Многие курили. Анашу, марихуану… Кто что достанет… Становишься сильным, свободным от всего. В первую очередь от своего тела. Как будто ты на цыпочках идёшь. Слышишь лёгкость в каждой клеточке. Чувствуешь каждый мускул. Хочется летать. Как будто летишь! Радость неудержимая. Все нравится. Смеёшься над всякой ерундой. Слышишь лучше, видишь лучше. Различаешь больше запахов, больше звуков… Страна любит своих героев!.. В этом состоянии легко убивать. Ты обезболился. Жалости нет. Легко умирать. Страх уходит. Такое чувство, что на тебе бронежилет, что ты бронированный…
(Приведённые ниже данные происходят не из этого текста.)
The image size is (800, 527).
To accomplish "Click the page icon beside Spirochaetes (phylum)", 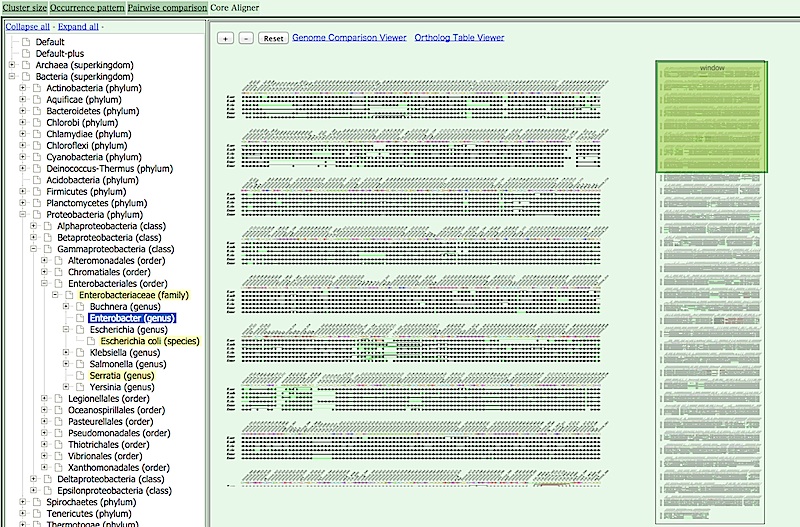I will 26,502.
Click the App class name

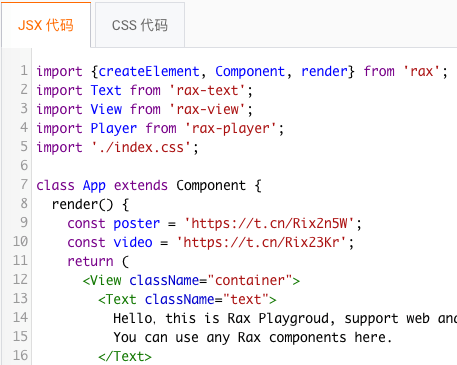(94, 185)
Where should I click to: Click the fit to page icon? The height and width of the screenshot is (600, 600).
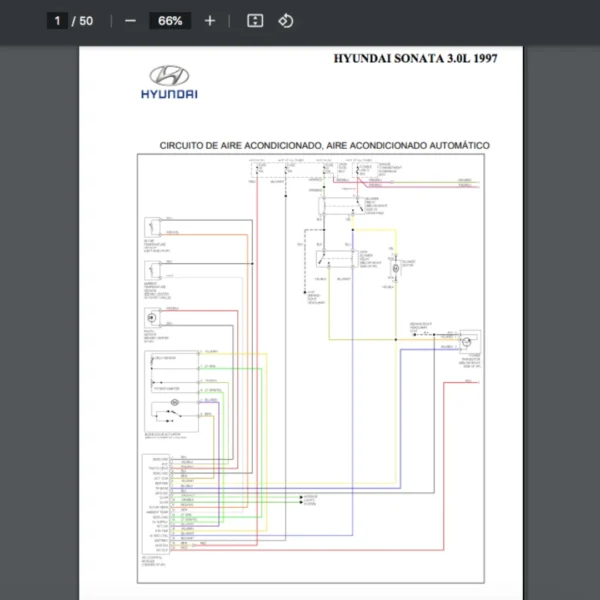coord(255,21)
Обкуривались и уходили в рейд… Я два раза попробовала. В обоих случаях — когда своих, человеческих сил не хватало… Работала в инфекционном отделении. Должно быть тридцать коек, а лежит триста человек. Брюшной тиф, малярия… Им выдавали кровати, одеяла, а они лежали на голых шинелях, на голой земле, в трусах. Наголо остриженные, а с них сыплются вши… Платяные… Головные… Такого количества вшей я никогда не увижу… Рядом в кишлаке афганцы ходили в наших больничных пижамах, с нашими одеялами на голове вместо чалмы. Да, наши мальчики все продавали. Я их не осуждаю, чаще не осуждаю. Они умирали за три рубля в месяц — наш солдат получал восемь чеков в месяц… Три рубля… Их кормили мясом с червями, ржавой рыбой… У нас у всех была цинга, у меня выпали все передние зубы. Они продавали одеяла и покупали анашу. Что-нибудь сладкое. Безделушки… Там такие яркие лавки, в этих лавках так много привлекательного. У нас ничего этого нет. И они продавали оружие, патроны… Чтобы самих себя убивать…
После всего там я другими глазами увидела свою страну.
Страшно было сюда возвращаться. Как-то странно. Будто с тебя сорвали всю кожу. Я все время плакала. Никого не могла видеть, кроме тех, кто там был. С ними бы проводила день и ночь. Разговоры других казались суетой, вздором каким-то. Полгода так длилось. А теперь сама в очереди за мясом ругаюсь. Стараешься жить нормальной жизнью, как жила «до». Но это не получается. Я стала равнодушной к себе, к своей жизни. Жизнь кончена, ничего дальше не будет. А у мужчин это приживание ещё мучительнее. Женщина может зацепиться за быт, за чувство, а они возвращаются, влюбляются, у них рождаются дети, а все равно — Афганистан для них выше всего. Мне самой хочется разобраться: почему так? Что же это было? Зачем это все было? Почему так это меня трогает? Там это загонялось вовнутрь, тут вылезло.
Их надо жалеть, жалеть всех, кто там был. Я — взрослый человек, мне было тридцать лет, и то какая ломка. А они — маленькие, они ничего не понимают. Их взяли из дому, дали в руки оружие и научили убивать. Им говорили, им обещали: идёте на святое дело. Родина вас не забудет. Теперь от них отводят глаза: стараются забыть эту войну. Все! И те, кто нас туда послал. Даже мы сами при встречах все реже говорим о войне. Эту войну никто не любит. Хотя я до сих пор плачу, когда играют афганский гимн. Полюбила всю афганскую музыку. Я её во сне слышу. Это как наркотик.